This problem is a sequel to The Adventure of Morse Code; it is not, however, required that you have solved, or, for that matter, read that one. The problem was created by Vladimir V. Zelevinsky - for which we are much thankful!
"I think Moriarty is getting desperate," said Holmes one day. "He developed a new approach to generating his secret codes. Take a look at this intercepted telegram, Watson."
.----.....-..---..-...-.-...--.-...-.--.-.....--.....-.-....--.-........-...--..-.---.--.-......--.......-..-.---.....--.--..-....-.--.-....-.-.-...-.....--.-.-.-.-......-.-...---..-.-...-..---.--..-..
"This looks like Morse code," I said, "without any breaks between letters or words."
"That is correct," said Holmes. "To summarize what is already known: Moriarty is using sequences of between ten and thirteen words, inclusively, consisting only of the words that can be found in A Study in Scarlet. As a matter of fact, he now only uses words of five letters or more. However, these sequences of words are not consecutive. For example, a word 'elementary', repeated ten times, would be a perfectly valid secret code, even though it's only used in the text once."

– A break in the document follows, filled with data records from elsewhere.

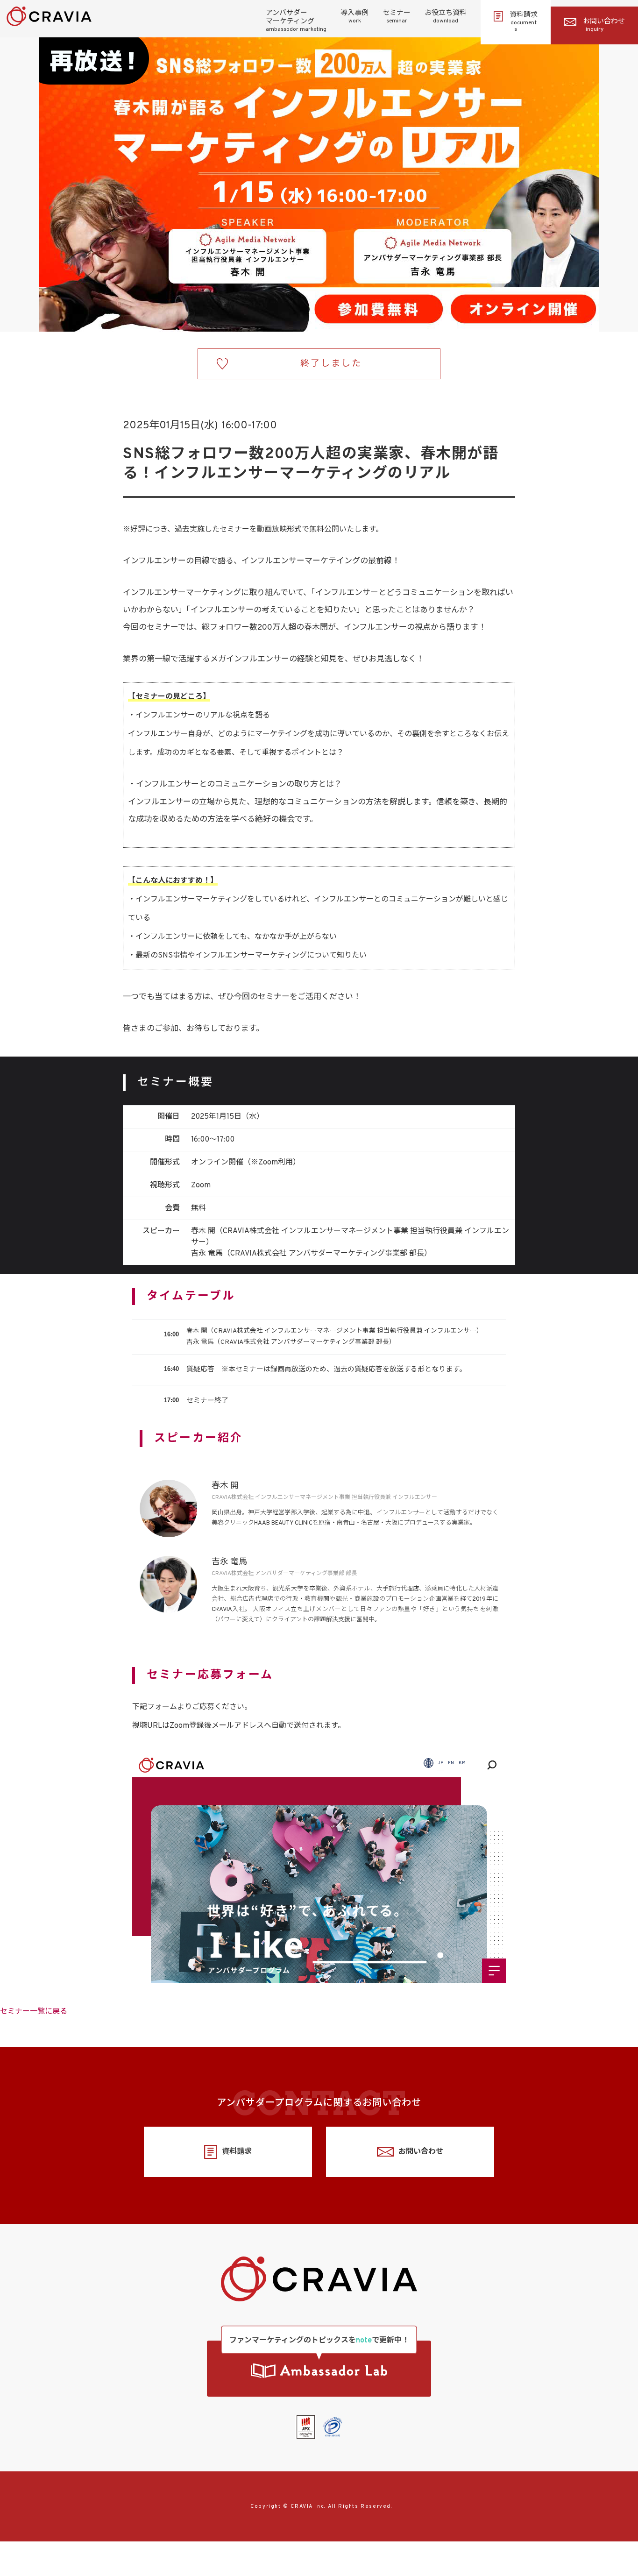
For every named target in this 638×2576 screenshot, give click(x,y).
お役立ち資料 (446, 17)
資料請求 (524, 22)
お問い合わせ (604, 25)
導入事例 (354, 17)
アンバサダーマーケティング (296, 21)
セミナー (397, 17)
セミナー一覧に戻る (33, 2011)
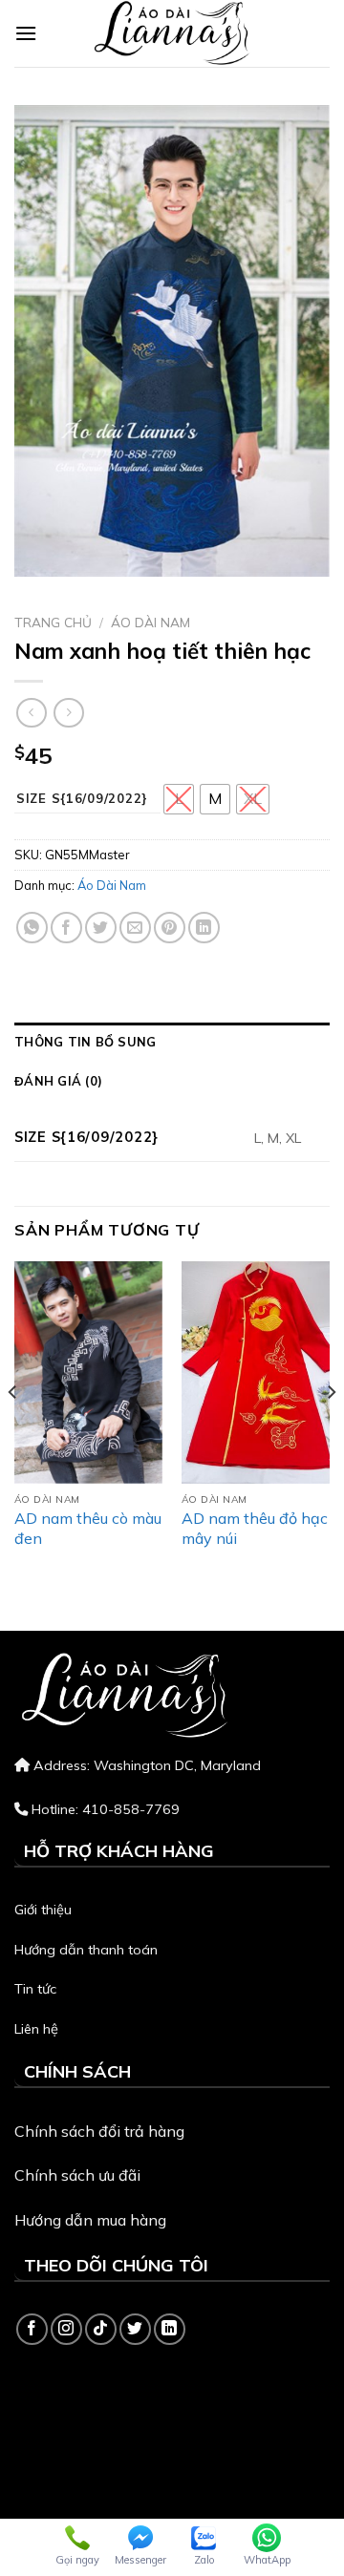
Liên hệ (36, 2029)
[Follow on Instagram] (66, 2329)
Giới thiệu (43, 1909)
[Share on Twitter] (101, 927)
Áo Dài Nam (150, 622)
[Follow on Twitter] (135, 2329)
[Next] (330, 1429)
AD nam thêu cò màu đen (87, 1528)
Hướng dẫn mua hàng (90, 2219)
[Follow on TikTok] (101, 2329)
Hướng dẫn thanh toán (86, 1949)
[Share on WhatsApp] (32, 927)
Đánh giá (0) (58, 1080)
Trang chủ (53, 622)
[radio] (178, 799)
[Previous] (13, 1429)
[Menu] (25, 33)
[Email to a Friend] (135, 927)
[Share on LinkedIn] (204, 927)
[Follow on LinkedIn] (169, 2329)
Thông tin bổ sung (85, 1041)
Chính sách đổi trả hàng (99, 2131)
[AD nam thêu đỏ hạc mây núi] (256, 1372)
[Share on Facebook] (66, 927)
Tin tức (35, 1988)
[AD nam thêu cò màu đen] (88, 1372)
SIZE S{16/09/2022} (82, 799)
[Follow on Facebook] (32, 2329)
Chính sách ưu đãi (77, 2175)
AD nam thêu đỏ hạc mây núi (255, 1528)
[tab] (172, 1042)
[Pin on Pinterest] (169, 927)
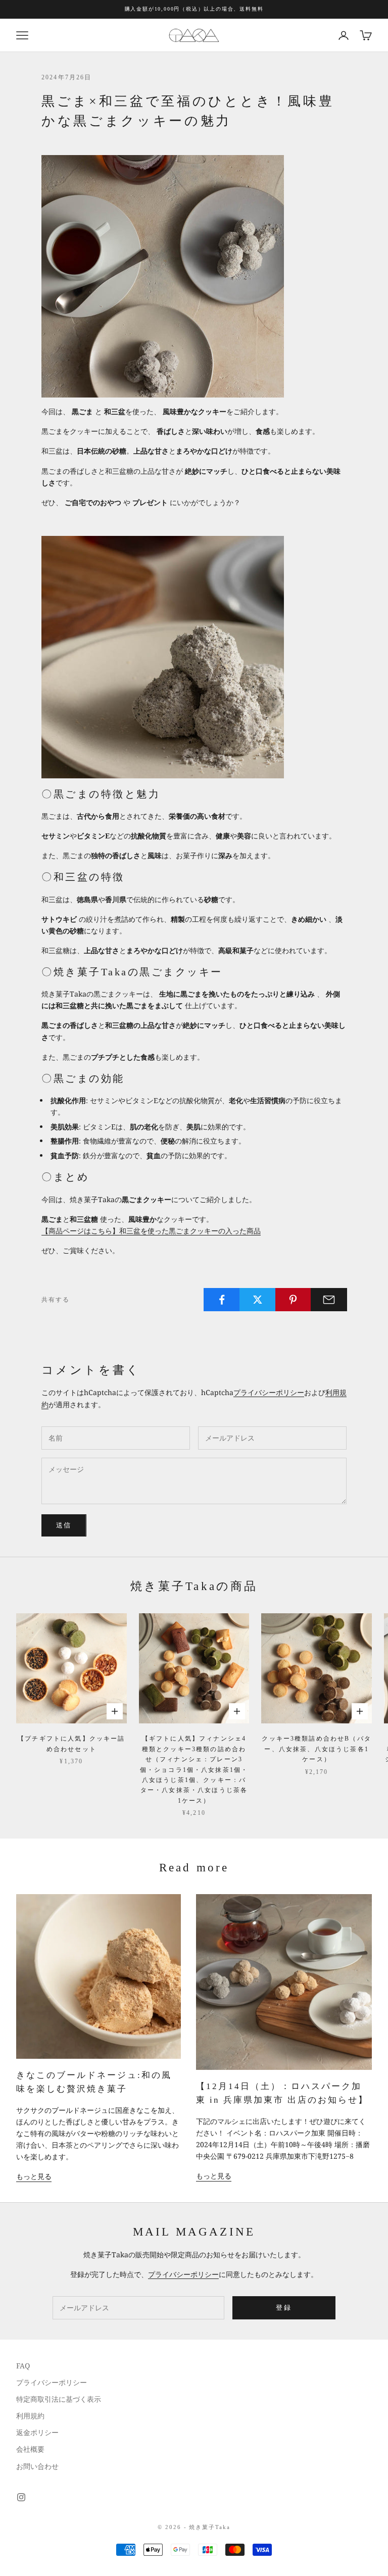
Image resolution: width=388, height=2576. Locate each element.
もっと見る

"Hmm," I said. "What if a given code allows multiple interpretations?"
"Given that Moriarty values his henchpeople," said Holmes, "but also given his deplorable habit of feeding those who give him a wrong code to his pet aardvark, I think we can safely assume that each code has a unique translation."
"Is that even possible?" I said. "I wonder if there are multiple English words that look the same in Morse code - if the letters are glued together, of course."
"You don't need to wonder," said Holmes with, perhaps, a touch of irritation. "Anyone with half of a brain can quickly consider some common words and deduce that, yes, there are such duplicates. I trust it's obvious that, for example, the words 'usual' and 'fierce' form such a pair, as do the words 'refer' and 'leave', as well as many others. I think we can rely on Moriarty not using any of such words."
"But," I said, "even with these restrictions, the number of possible sequences might be in billions!"
"Considerably more, Watson," remarked Holmes. "Since there are 4796 different words in the text linked above
that satisfy the requirements of having at least five letters and not being Morse duplicates -"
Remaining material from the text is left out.